Reproduce every line of the items from the one containing "What are the" through the end, inclusive.

> **DATA PROVIDED**
►

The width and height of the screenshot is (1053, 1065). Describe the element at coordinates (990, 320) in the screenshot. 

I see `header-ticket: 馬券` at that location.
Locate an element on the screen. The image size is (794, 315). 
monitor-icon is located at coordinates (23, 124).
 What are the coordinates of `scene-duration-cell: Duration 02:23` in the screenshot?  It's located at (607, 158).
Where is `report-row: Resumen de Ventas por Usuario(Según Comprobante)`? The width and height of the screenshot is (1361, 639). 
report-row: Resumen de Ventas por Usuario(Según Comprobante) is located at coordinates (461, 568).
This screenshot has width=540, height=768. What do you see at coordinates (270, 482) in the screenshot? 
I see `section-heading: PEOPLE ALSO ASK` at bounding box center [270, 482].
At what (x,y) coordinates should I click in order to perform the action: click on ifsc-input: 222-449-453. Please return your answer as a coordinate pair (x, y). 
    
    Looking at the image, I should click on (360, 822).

◄

> **EXERCISE ANSWER**
 What are the coordinates of `scene-duration-cell: Duration 02:23` in the screenshot?  It's located at (607, 158).
Where is `report-row: Resumen de Ventas por Usuario(Según Comprobante)`? The width and height of the screenshot is (1361, 639). 
report-row: Resumen de Ventas por Usuario(Según Comprobante) is located at coordinates (461, 568).
This screenshot has width=540, height=768. What do you see at coordinates (270, 482) in the screenshot? 
I see `section-heading: PEOPLE ALSO ASK` at bounding box center [270, 482].
At what (x,y) coordinates should I click in order to perform the action: click on ifsc-input: 222-449-453. Please return your answer as a coordinate pair (x, y). 
    
    Looking at the image, I should click on (360, 822).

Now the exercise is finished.